A Walk into the Past

It was supposed to rain today  Last night when Hiroo realized that he wouldn’t be able to work outdoors today, he offered to take me for a drive to Nishi Takaya. I mentioned that I wished I could revisit that town and see if anything at all was left from the days I lived there…40 years ago!

It dawned a sunny day but he was willing to take me anyway so we left at 10:00 AM. I was secretly excited that I might find even one old building to identify with, somewhereI’d been with a baby strapped on my back at the age of 24. I’d remembered a shopping area, one narrow street across from the station. There was a bookstore, a drugstore and a yarn shop .
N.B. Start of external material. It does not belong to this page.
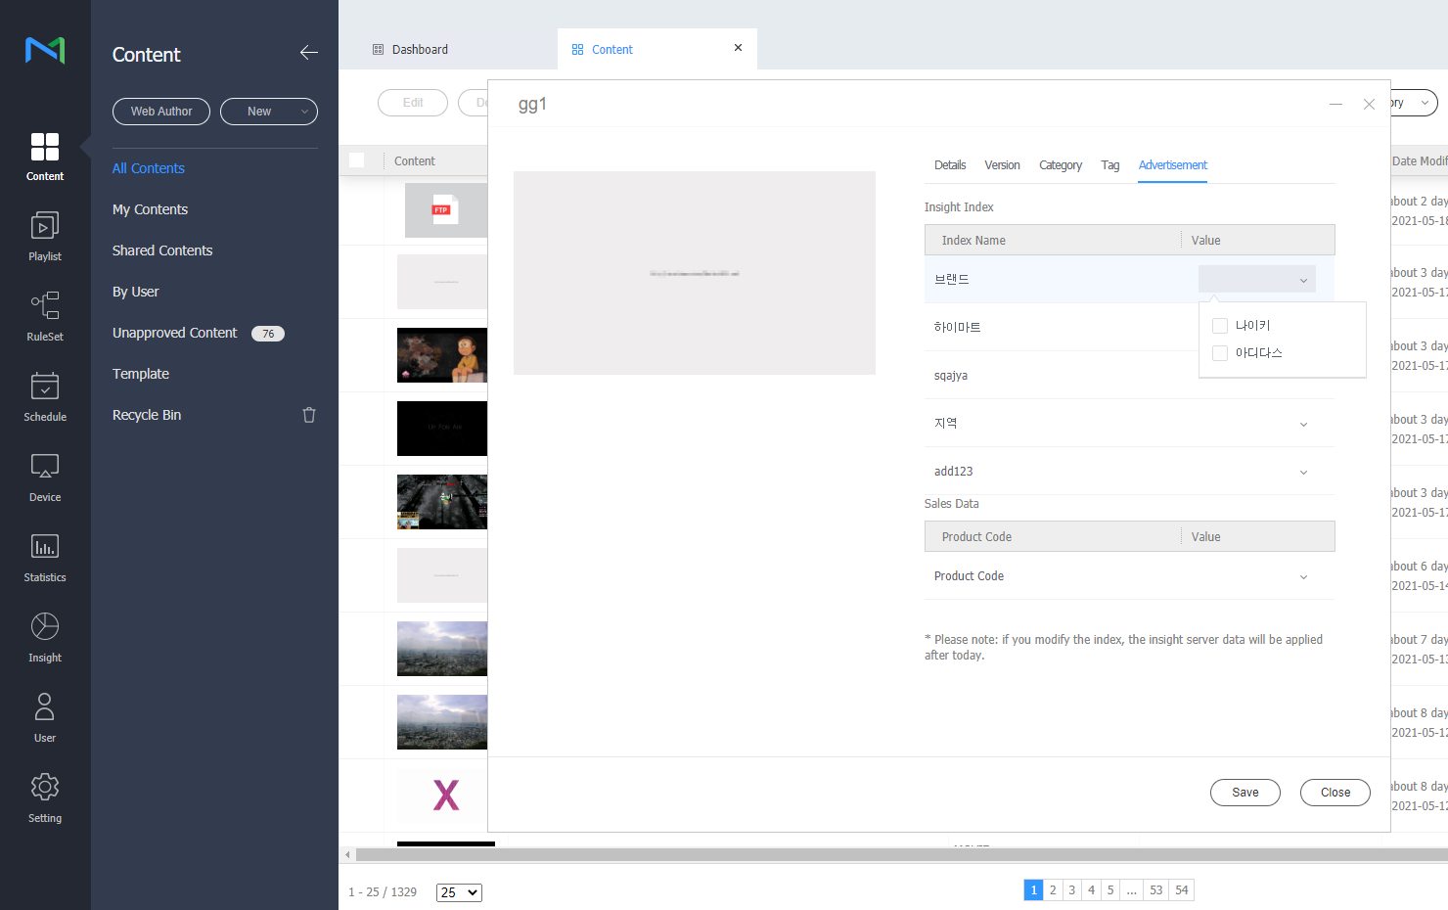Open the Playlist section in sidebar
This screenshot has height=910, width=1448.
coord(45,236)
Turn the corner and down a block, you’d find the City office where I’d registered my residency as a foreigner in Japan. In those days, foreigners were a rare item so it took them a long long time to process my papers, conferring with one another in this exotic language which i didn’t know a word of.

Nishi Takaya Station

Nishi Takaya Station

We found Nishi Takaya station without any trouble and parked nearby. Crossing the street, we entered a paved road with shops on either side, many of them shuttered and seemingly deserted. The street I remembered was much narrower but when I saw Inoue Shoten (bookstore) I knew this was the place. Unfortunately it was out-of-business but I was happy that it was exactly where I thought, where I once purchased a small cookbook about desserts and drinks which I still have today.

The bookstore I frequented

The bookstore I frequented

Walking on I came to the corner where I thought there should be a yarn shop. A white-haired woman in kimono had sold me some darning thread and needles even though I didn’t speak a word of Japanese. I recall her smile and warmth even after so many years. But in its place I found an okonomiyaki restaurant. Could I be mistaken? I so wanted to find something I remembered.
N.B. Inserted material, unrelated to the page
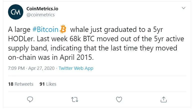The width and height of the screenshot is (193, 109).
Task: Click the word Likes beside 91
Action: [51, 84]
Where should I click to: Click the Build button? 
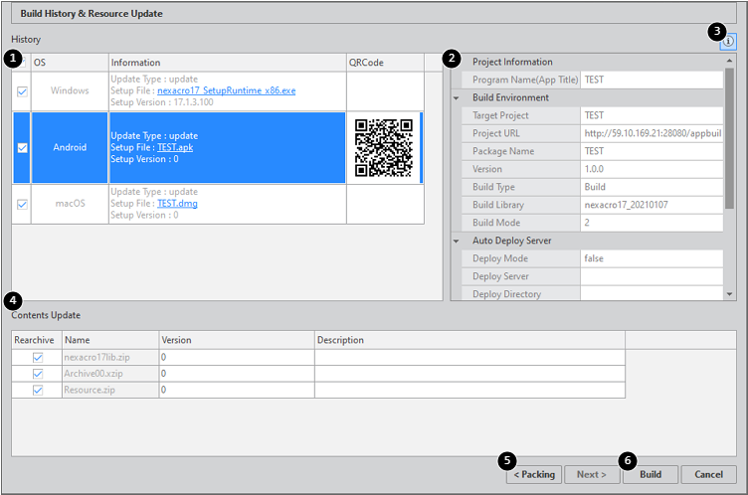tap(651, 474)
Turning the corner, down one block, I found the city office but it was now a much smaller and newer building. We walked back to the shotengai and headed for the car.

Just then another sign caught my eye! It was a stationery shop, or bunboguya. It was clearly a very old building. It must have been there in 1974! But I had no memory of it. Nevertheless I peeked inside and shot a few photos of the old shelves.
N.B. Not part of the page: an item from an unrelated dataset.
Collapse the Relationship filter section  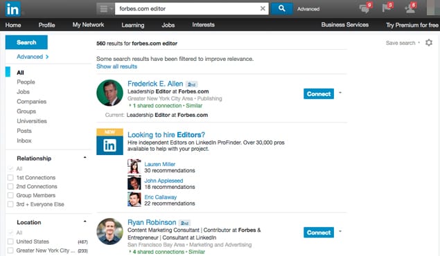85,158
I was about to walk away, but then I called to Hiroo.

“Let me see if anyone is around. I could ask about the yarn shop. Maybe someone remembers.”

In response to my “Hello?”, an attractive older woman ( that means my age) came out to greet me. And what she told me was more amazing!

“Yes. It stood right on that corner where the okonomiyaki shops is now. Old Mrs. Kinzanko-san had the stationery and yarn shop but she was 78 and just couldn’t do it anymore. She asked me to take over and so I did. It was late at night and we carried all these shelves over here. And this rack of thread is left, too. That was 38 years ago!”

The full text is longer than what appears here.